[start ENTRIES SHOWN]

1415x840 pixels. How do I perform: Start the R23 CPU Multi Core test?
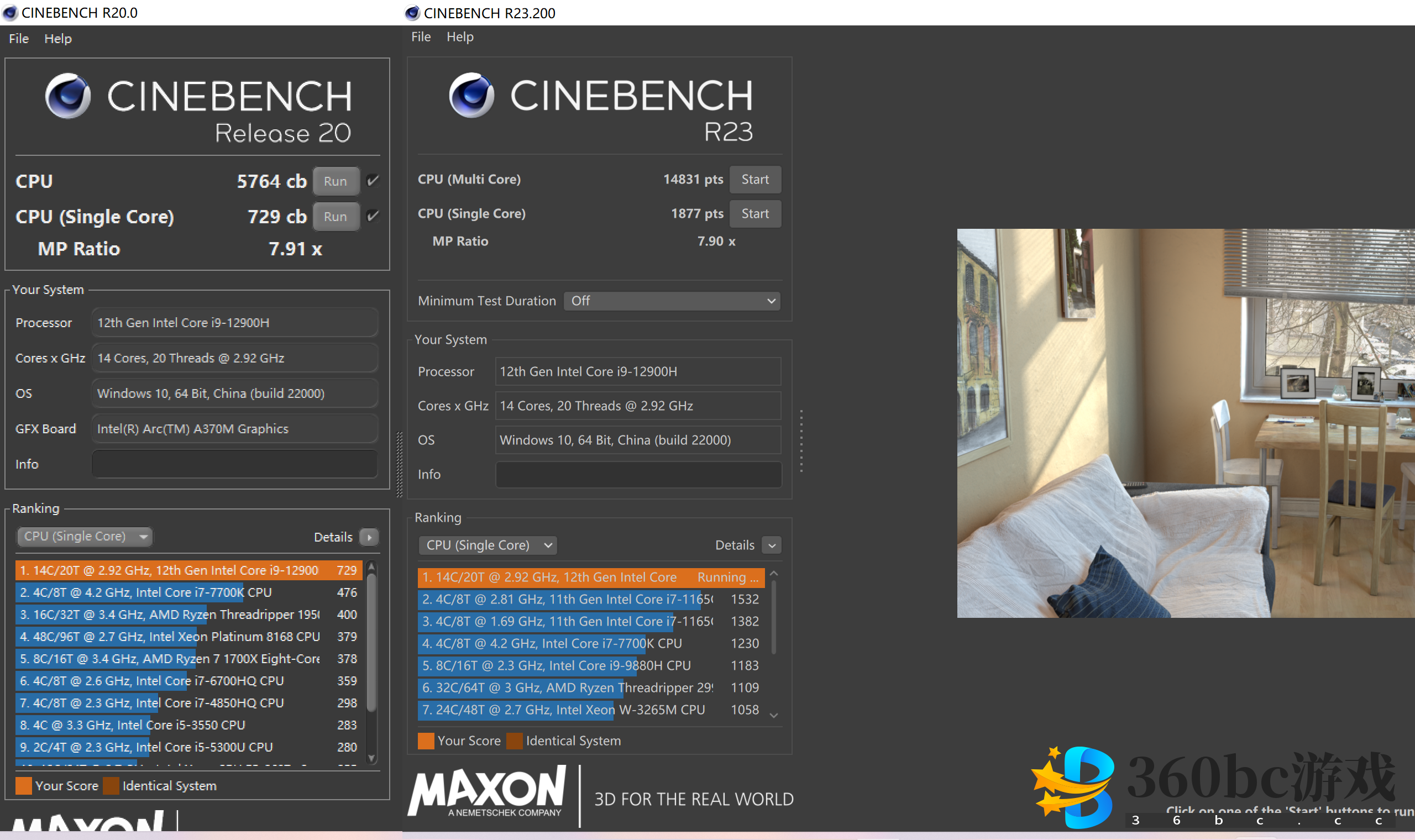point(754,180)
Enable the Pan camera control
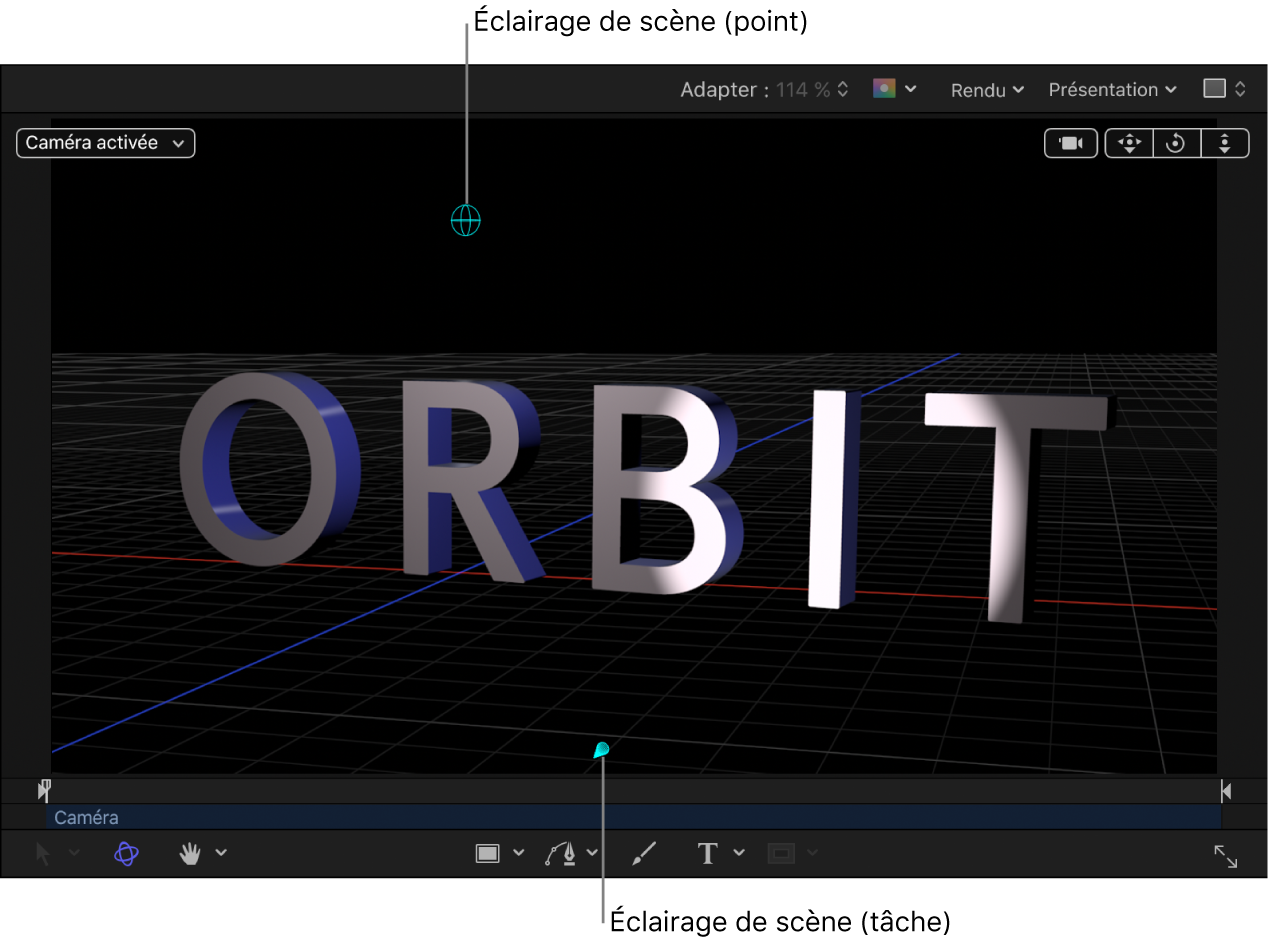The image size is (1269, 944). 1128,143
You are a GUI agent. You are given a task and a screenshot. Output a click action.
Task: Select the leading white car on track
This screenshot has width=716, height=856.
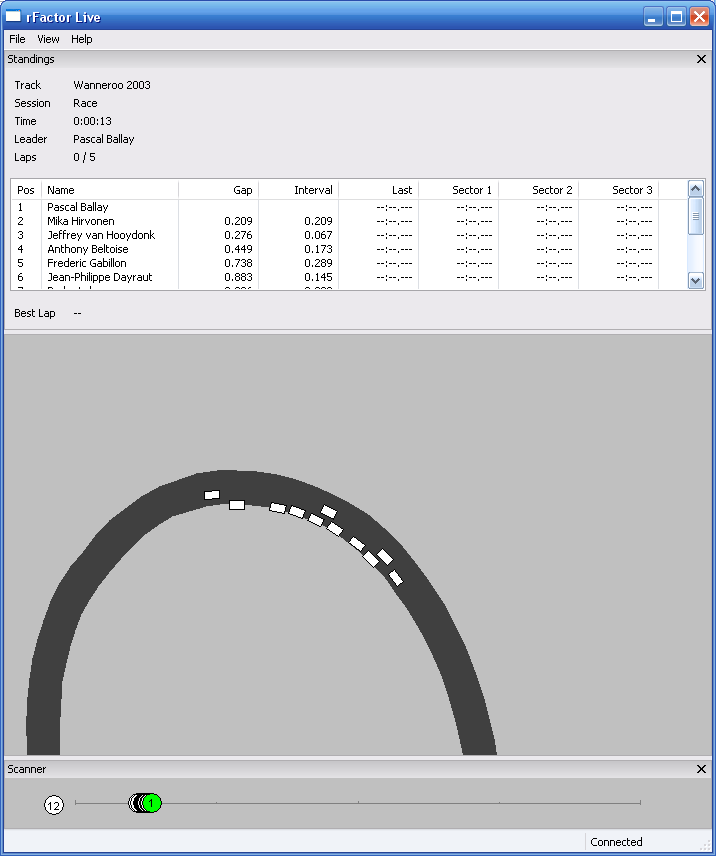pyautogui.click(x=211, y=494)
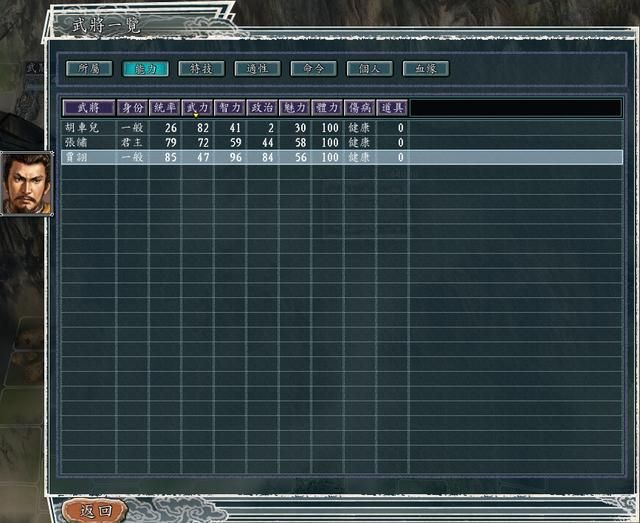The image size is (640, 523).
Task: Select officer 胡車兒 in the list
Action: tap(82, 128)
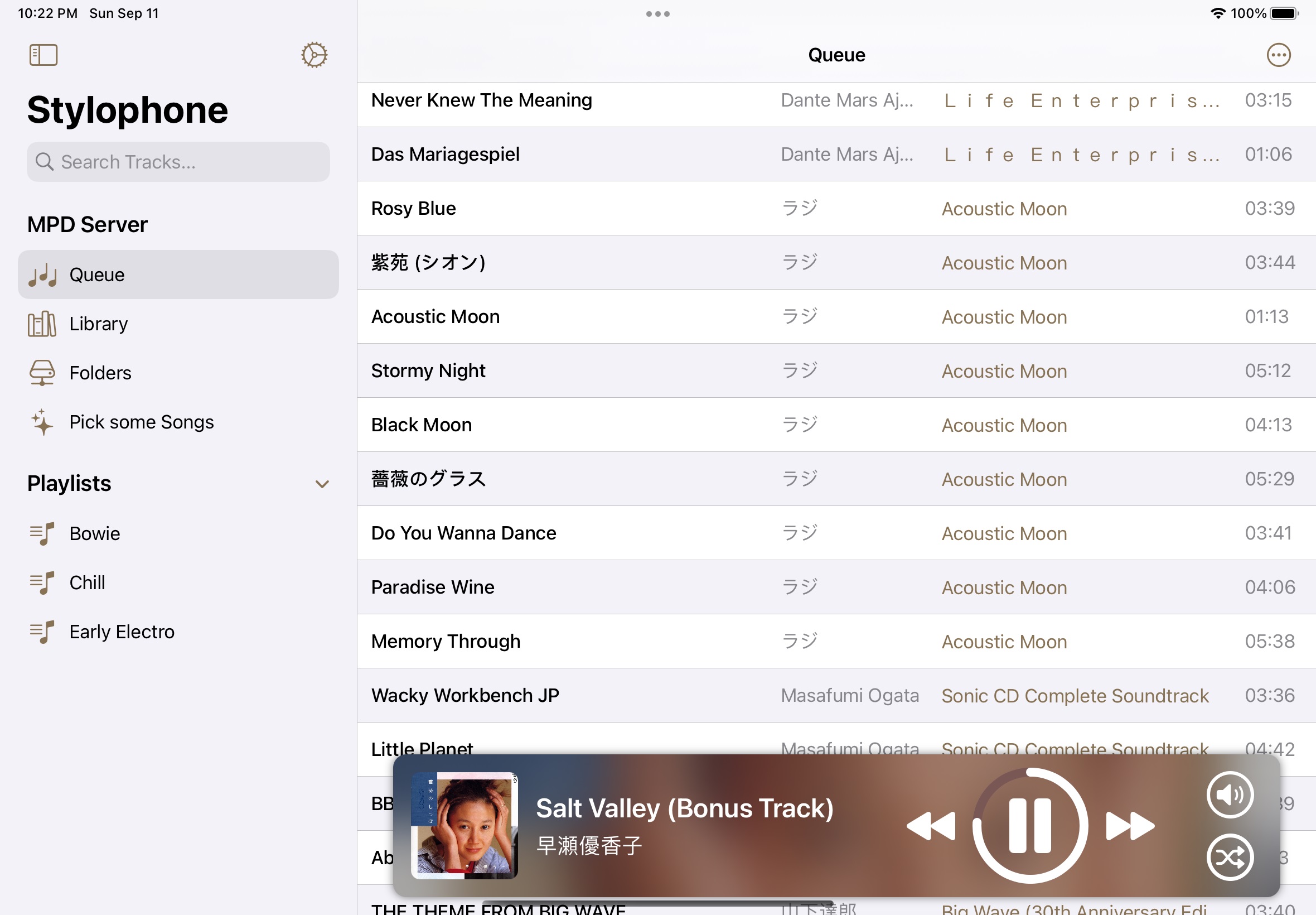Pause playback with the circular pause button
The width and height of the screenshot is (1316, 915).
tap(1029, 826)
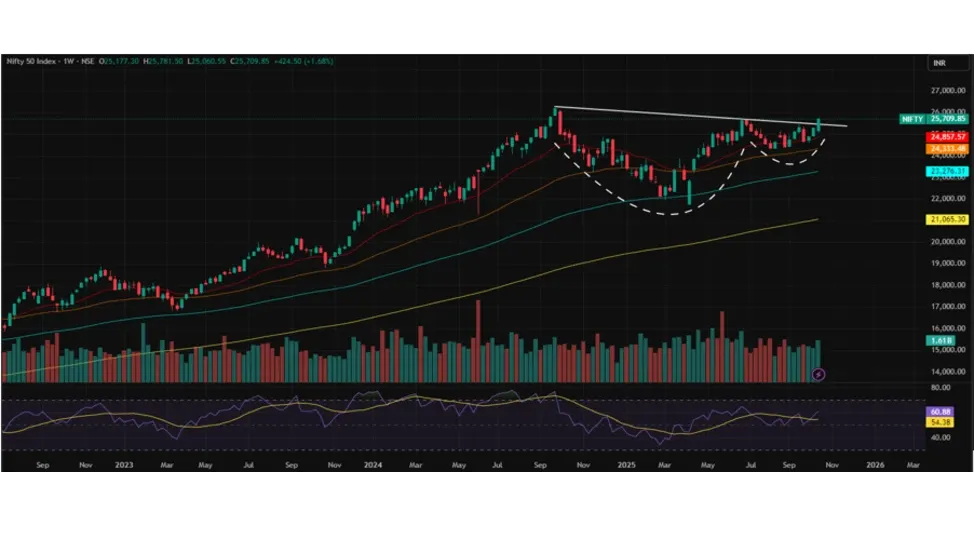Select the cyan 23,276.31 moving average label
974x548 pixels.
(947, 171)
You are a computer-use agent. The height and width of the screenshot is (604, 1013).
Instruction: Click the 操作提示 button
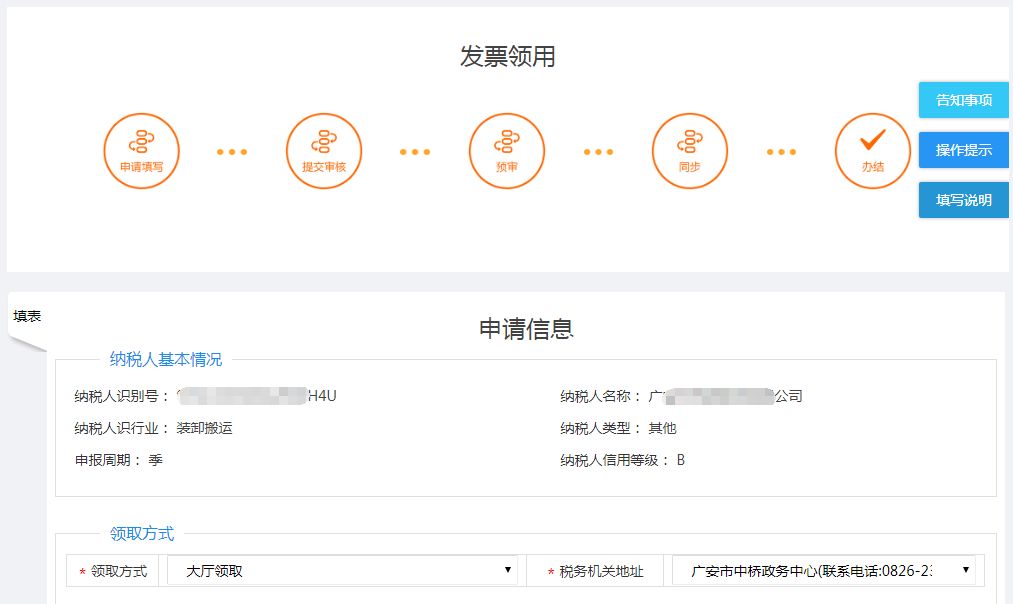coord(963,150)

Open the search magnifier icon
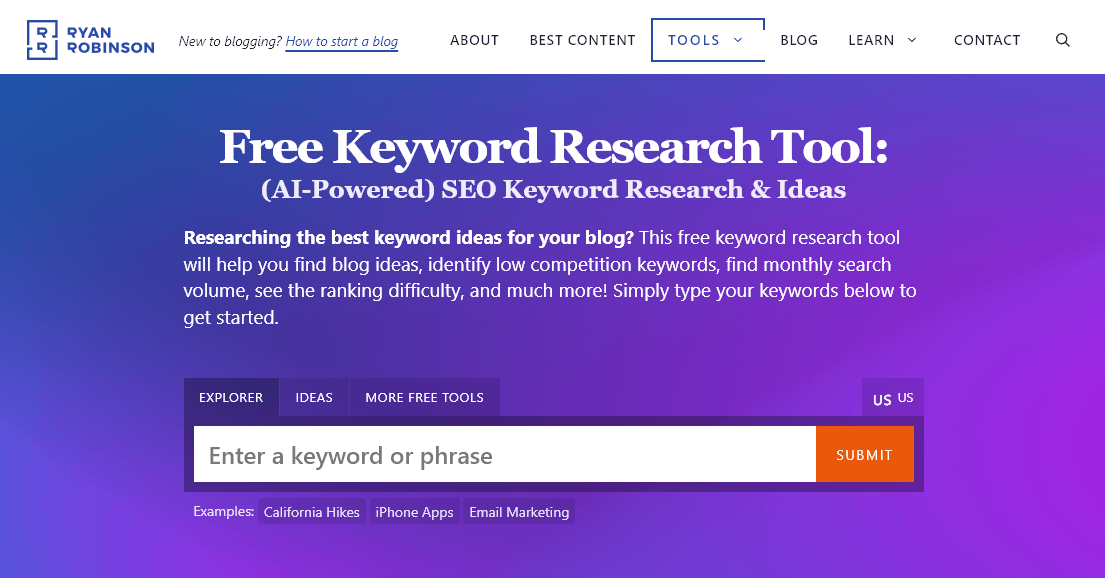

[end ENTRIES SHOWN]

Express each nonblank line of the items above as a row in a Markdown table with the columns Row and Line, numbering the rows in order. Leave the pictures out.

| Row | Line |
|---|---|
| 1 | 1415x840 pixels. How do I perform: Start the R23 CPU Multi Core test? |
| 2 | point(754,180) |
| 3 | Enable the Pan camera control |
| 4 | The image size is (1269, 944). 1128,143 |
| 5 | You are a GUI agent. You are given a task and a screenshot. Output a click action. |
| 6 | Task: Select the leading white car on track |
| 7 | This screenshot has width=716, height=856. |
| 8 | pyautogui.click(x=211, y=494) |
| 9 | The image size is (640, 523). |
| 10 | Task: Select officer 胡車兒 in the list |
| 11 | Action: tap(82, 128) |
| 12 | Pause playback with the circular pause button |
| 13 | The width and height of the screenshot is (1316, 915). |
| 14 | tap(1029, 826) |
| 15 | Select the cyan 23,276.31 moving average label |
| 16 | 974x548 pixels. |
| 17 | (947, 171) |
| 18 | You are a computer-use agent. The height and width of the screenshot is (604, 1013). |
| 19 | Instruction: Click the 操作提示 button |
| 20 | coord(963,150) |
| 21 | Open the search magnifier icon |